Brian Kennedy |
Projections show that six out of 10 Baby Boomers will be living with one or more chronic conditions by 2030, and the Buck has dedicated its resources to extending healthspan, the healthy years of an individual’s life. The independent nonprofit organization, based in Novato, Calif., is the nation’s first freestanding U.S. institute devoted solely to basic research on aging and age-associated disease. Buck Institute scientists work in an innovative, interdisciplinary setting to understand the mechanisms of aging and to discover new ways of detecting, preventing and treating conditions such as Alzheimer’s and Parkinson’s disease, cancer and stroke.
Q: What do we know now about aging that we didn’t know, say, 10 or 20 years ago?

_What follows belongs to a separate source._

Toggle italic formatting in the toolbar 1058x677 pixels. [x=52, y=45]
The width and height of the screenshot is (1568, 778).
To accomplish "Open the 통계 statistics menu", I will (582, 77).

A: You can look at it from different ways. From a mechanistic perspective, we know a lot more potential things that are happening in our body that are driving the aging process. But we still don’t know the relevant contributions of different things like mitochondrial dysfunction — all those things happen with aging but we still don’t know how each of them contributes to the diseases of aging and mortality.
We have made a tremendous amount of progress in two areas. One is in the discovery of modulating agents. I think that it is clear now that aging is not intractable. You can actually slow aging — in all the model organisms now, from simple things like yeast and worms to mice and rats. The second area is dietary restriction. Last year it was shown that dietary restrictions extended the lifespan of primates.
Q: What are some of the biggest misunderstandings when it comes to aging and age-related research?
A: One of the biggest concerns is that the FDA doesn’t consider aging a disease. Now, why is that? I think the main reason is that 100 percent of the population gets it. So it is kind of a semantic argument, but it’s a problem because if you don’t consider something a disease, you cannot conduct a clinical trial.
There’s a very small amount of money that gets spent by the federal government on aging research. It is tiny in proportion to cancer. The NIH spends about $5 billion a year on cancer, about $3.5 billion on heart and lung disease, $2 billion on diabetes. They spend a little over $1 billion on aging but half of that is on Alzheimer’s, which is what I consider money well spent but is not what I would call a basic aging property. What we are saying is that we are spending a lot of money on the effects of aging, but aging is one of the causes. If you want to do something effective, you try to fix the primary problem, not the effects. But at the same time, the budget is shrinking on a federal level and we have to find ways to raise the money we need to do this research.
Q: The Buck mission is to increase the healthy years of life. So, in other words, you aren’t looking to necessarily extend life but to improve healthspan? Or, simply, take the edge off getting old?
A: It has long been known that cancer, neurodegeneration like Alzheimer’s disease, diabetes – these things increase dramatically in prevalence as we get older. And what we’re learning is that aging is actually a cause of these diseases – it is one of the causes. If you slow aging, you’re going to get benefits across a wide spectrum of disease.
What we want to emphasize is that extending healthspan is the most important thing, but extending lifespan might come along with that. But if you just tell people that you want to extend lifespan then they think about their 85-year-old grandmother who is sick and they think, “I don’t want to live longer than 85 when I am sick.” Now, the truth is that none of the models that we study do that. What they do is they extend healthspan — they make animals live longer until they start to get sick.
Q: Is it true that by studying aging, we might, for instance find the cure for cancer?
A: I think that what we’re going to find is effective, preventative measures to avoid the onset of cancer. And that’s probably true for cardiovascular disease, too. Things that slow aging are really preventing the onset of disease, and it is not yet clear in some of those cases that if you waited until after somebody got sick and then gave them the drug, whether that would be beneficial or not. That is something that is being studied but it is unknown at this point. The great study last year with rapamycin, a FDA-approved drug given to mice at 600 days of age (equivalent to a 65-year-old human), demonstrated how mice lived 15 percent longer, and lived healthier. So, I think that if you had a drug you could give to somebody at age 60, and have that kind of effect, there would be a lot of excitement around it.
Q: Talk about some of your most recent research. How does, for example, a compound intended for liver preservation become one looked at for Huntington’s disease?
A: People are starting to really understand that a lot of these different diseases have related components. Even though the mechanism of the disease is different, the events that make you prone to getting the disease in the first place may be more similar. Aging is one of those things. So the idea now is that if you have a drug, especially one that is clinically approved for one disease, thinking about it on a broader spectrum level is a useful thing to do.
From an academic perspective, we are looking at the most effective route to take the basic understanding that we have about aging and translate that to effective therapies for diseases. And using things that we already know are safe is one route to go down that path.